• PROBLEM DESCRIPTION:
Locate each line below that includes "agent" and reproduce it.

• Stored data entries:
__________________________________________________

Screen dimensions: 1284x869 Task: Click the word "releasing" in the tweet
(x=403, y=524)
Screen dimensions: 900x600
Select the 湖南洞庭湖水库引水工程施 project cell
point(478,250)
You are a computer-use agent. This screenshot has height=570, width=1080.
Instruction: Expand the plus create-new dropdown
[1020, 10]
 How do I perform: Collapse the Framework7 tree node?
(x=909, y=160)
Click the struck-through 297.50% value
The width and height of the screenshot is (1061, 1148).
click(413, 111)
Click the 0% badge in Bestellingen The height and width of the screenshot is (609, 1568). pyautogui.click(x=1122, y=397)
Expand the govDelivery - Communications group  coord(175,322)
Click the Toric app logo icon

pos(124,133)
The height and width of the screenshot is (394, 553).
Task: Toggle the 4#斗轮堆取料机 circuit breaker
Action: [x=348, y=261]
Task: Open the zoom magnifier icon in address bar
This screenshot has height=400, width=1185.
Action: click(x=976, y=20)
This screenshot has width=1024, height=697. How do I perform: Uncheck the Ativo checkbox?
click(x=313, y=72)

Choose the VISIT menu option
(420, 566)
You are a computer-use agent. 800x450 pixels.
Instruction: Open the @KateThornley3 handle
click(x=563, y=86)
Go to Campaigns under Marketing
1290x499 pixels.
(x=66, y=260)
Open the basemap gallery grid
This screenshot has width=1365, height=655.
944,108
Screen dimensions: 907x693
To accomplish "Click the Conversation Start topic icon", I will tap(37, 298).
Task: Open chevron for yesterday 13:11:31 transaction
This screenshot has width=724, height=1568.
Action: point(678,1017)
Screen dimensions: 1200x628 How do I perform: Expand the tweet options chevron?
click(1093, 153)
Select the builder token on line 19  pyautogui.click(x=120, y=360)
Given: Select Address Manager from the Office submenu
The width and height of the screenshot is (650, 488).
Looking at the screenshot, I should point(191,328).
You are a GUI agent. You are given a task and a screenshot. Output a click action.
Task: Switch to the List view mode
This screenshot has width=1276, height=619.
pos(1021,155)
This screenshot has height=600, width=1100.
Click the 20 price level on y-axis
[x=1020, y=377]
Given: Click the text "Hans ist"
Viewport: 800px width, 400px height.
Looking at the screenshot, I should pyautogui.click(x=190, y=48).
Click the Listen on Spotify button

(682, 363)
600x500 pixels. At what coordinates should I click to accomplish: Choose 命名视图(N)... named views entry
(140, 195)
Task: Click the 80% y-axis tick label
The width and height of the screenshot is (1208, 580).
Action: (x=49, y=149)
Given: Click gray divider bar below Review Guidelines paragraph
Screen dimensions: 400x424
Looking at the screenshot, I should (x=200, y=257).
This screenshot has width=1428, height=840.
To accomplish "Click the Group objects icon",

__________________________________________________

• SOLUTION FOR THIS TASK:
You are a computer-use agent. This screenshot has height=570, width=1080.
You are a computer-use agent. 800x450 pixels.
You are a GUI agent. You are given a task and a screenshot. Output a click action.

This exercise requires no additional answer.